[Extracted data entries]
——————————
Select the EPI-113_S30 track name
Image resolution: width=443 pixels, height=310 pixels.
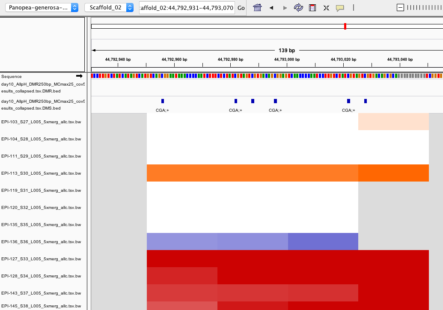[41, 173]
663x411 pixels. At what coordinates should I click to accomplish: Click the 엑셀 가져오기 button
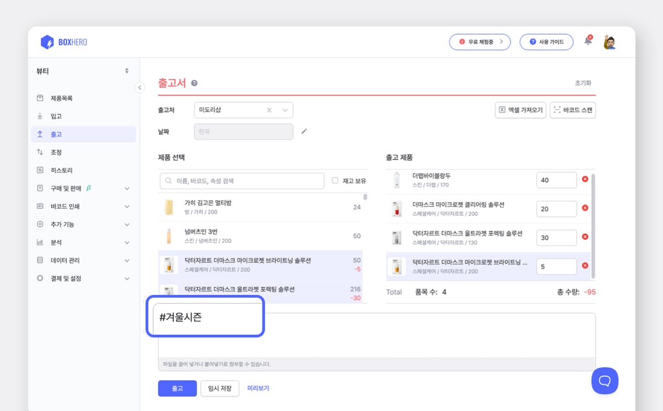click(520, 110)
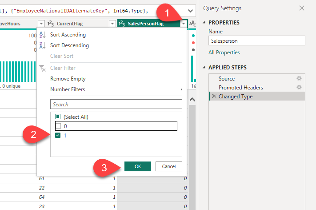The height and width of the screenshot is (210, 316).
Task: Click the Sort Descending icon
Action: [x=43, y=45]
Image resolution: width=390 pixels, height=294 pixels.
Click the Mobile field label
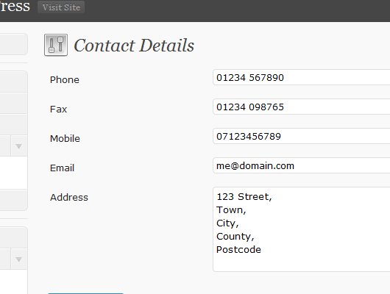point(65,138)
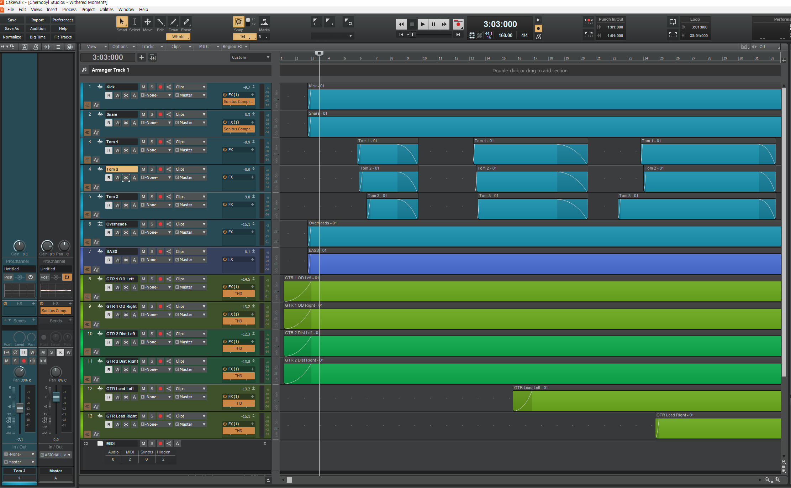Pick the Move tool
The image size is (791, 488).
click(147, 22)
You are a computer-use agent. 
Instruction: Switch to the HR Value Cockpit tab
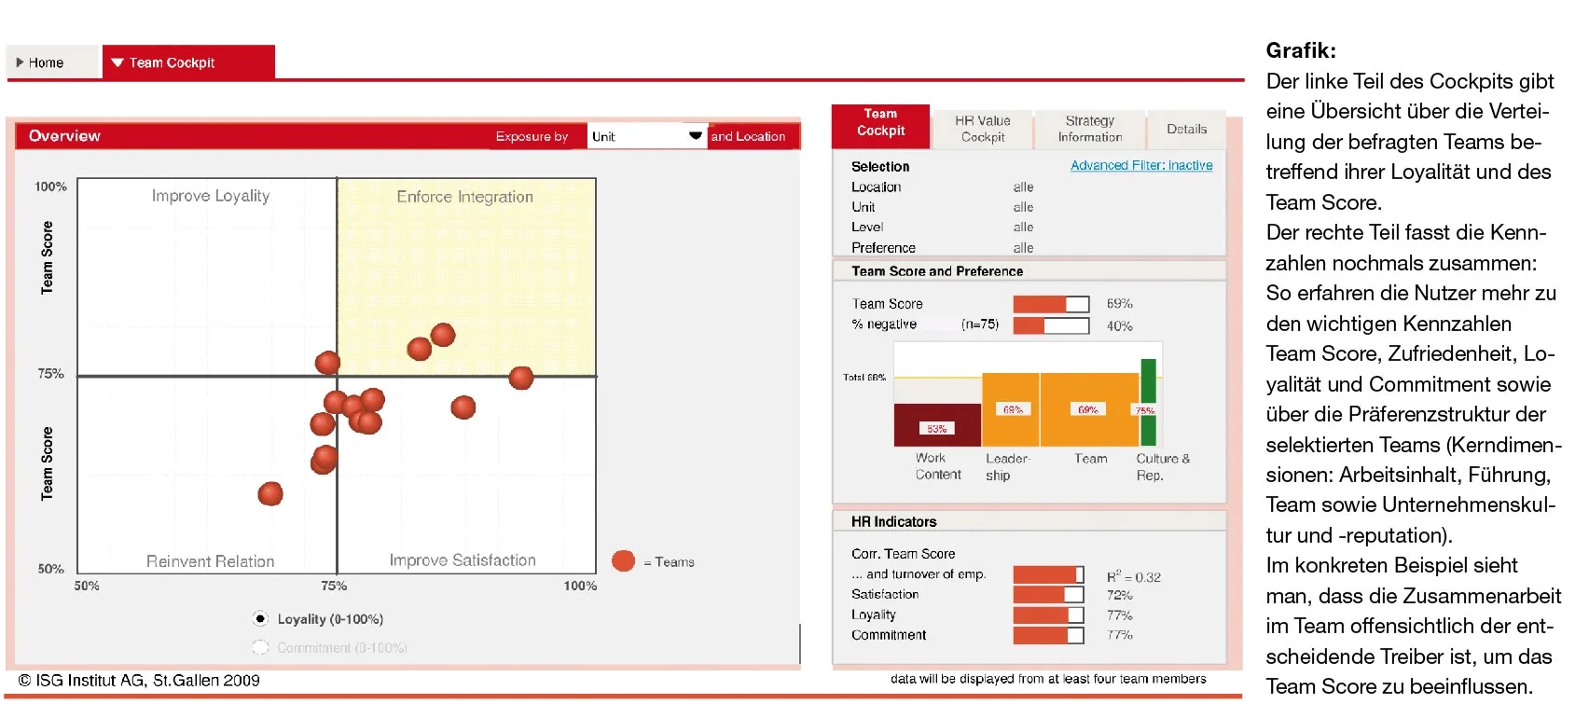click(x=982, y=129)
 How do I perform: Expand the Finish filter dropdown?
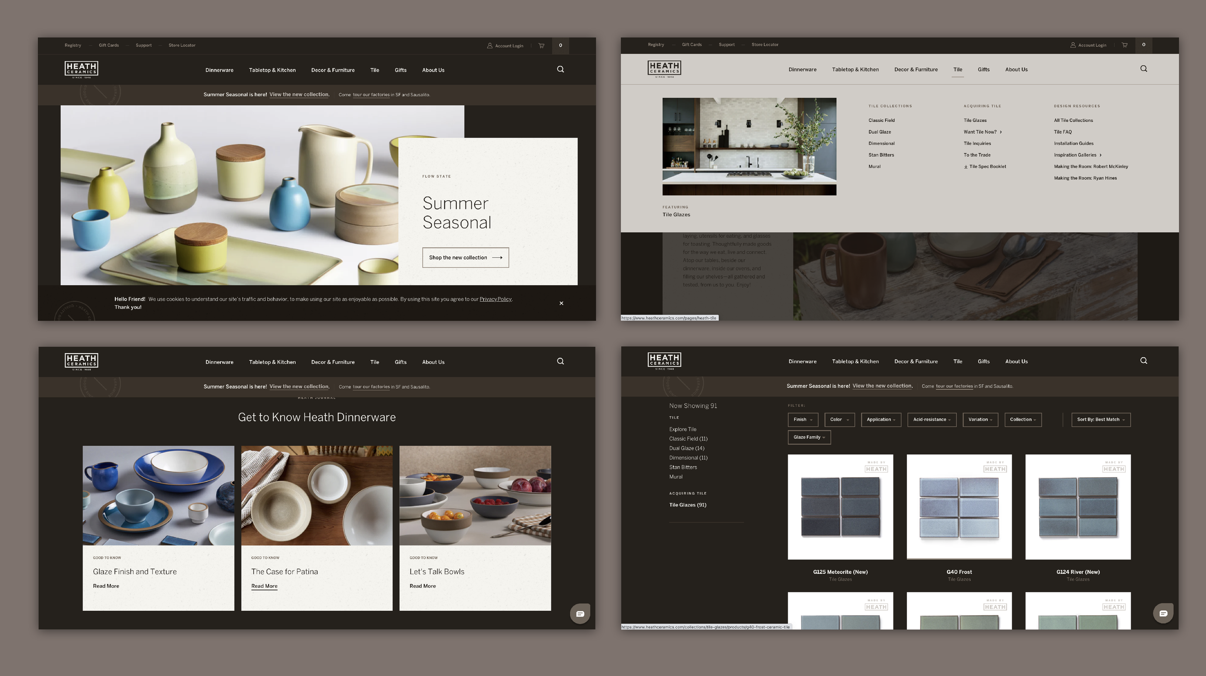[x=803, y=419]
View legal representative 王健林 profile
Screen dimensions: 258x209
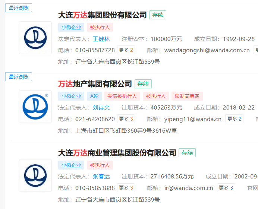tap(101, 39)
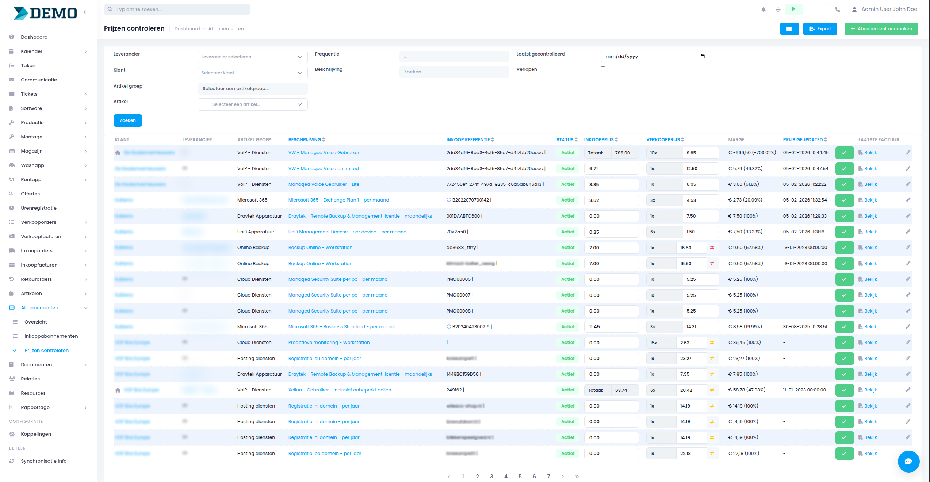Open calendar picker in Laatst gecontrolleerd field

703,56
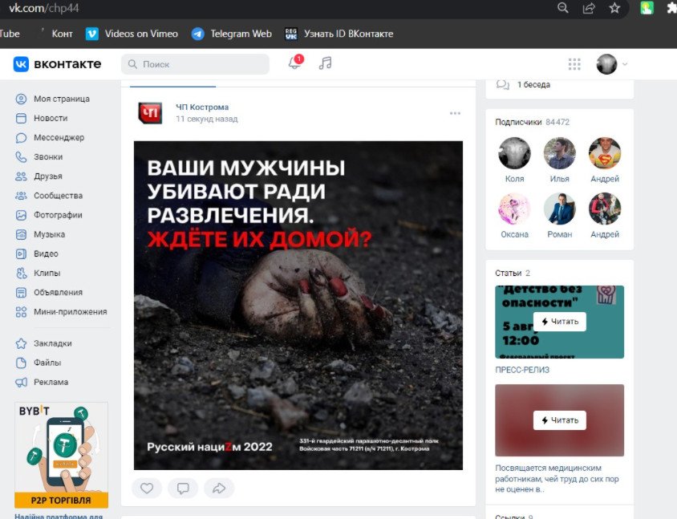Bookmark this page with browser star
677x519 pixels.
[x=614, y=8]
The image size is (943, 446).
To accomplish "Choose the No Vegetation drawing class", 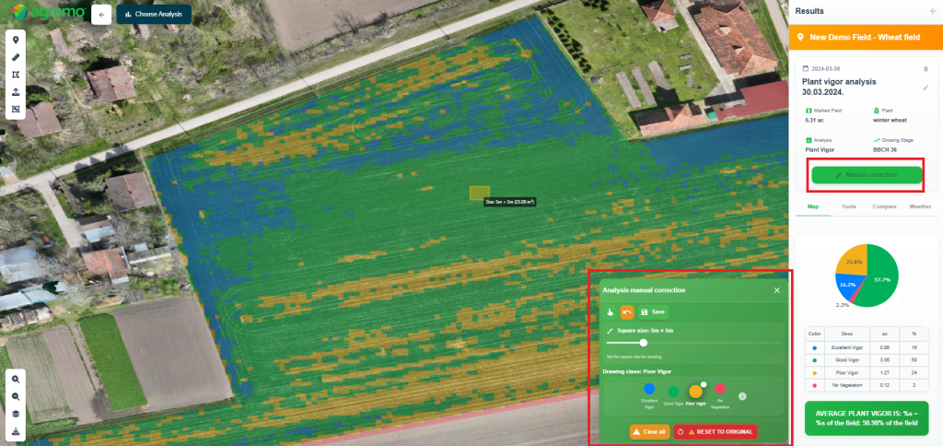I will tap(720, 390).
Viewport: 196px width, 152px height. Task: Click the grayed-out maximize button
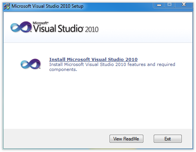tap(169, 5)
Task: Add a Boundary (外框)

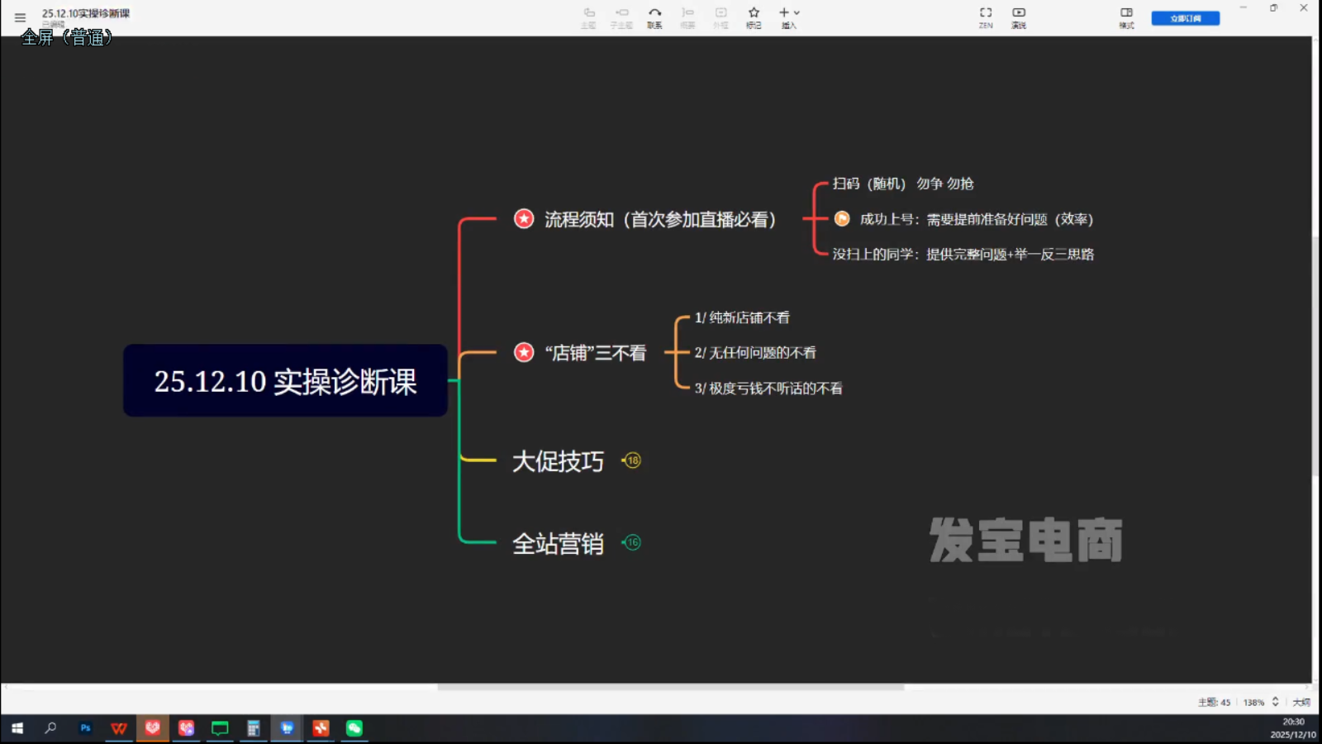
——————————
* Work to complete
Rewrite the data from the line with "Viewport: 196px width, 152px" up to and including the last line, swapping "maximize" for "minimize" and keeping everything else the same. Leave the pictures out of your answer.

* The completed task
Viewport: 196px width, 152px height. Task: Click the grayed-out minimize button
tap(169, 5)
Task: Add a Boundary (外框)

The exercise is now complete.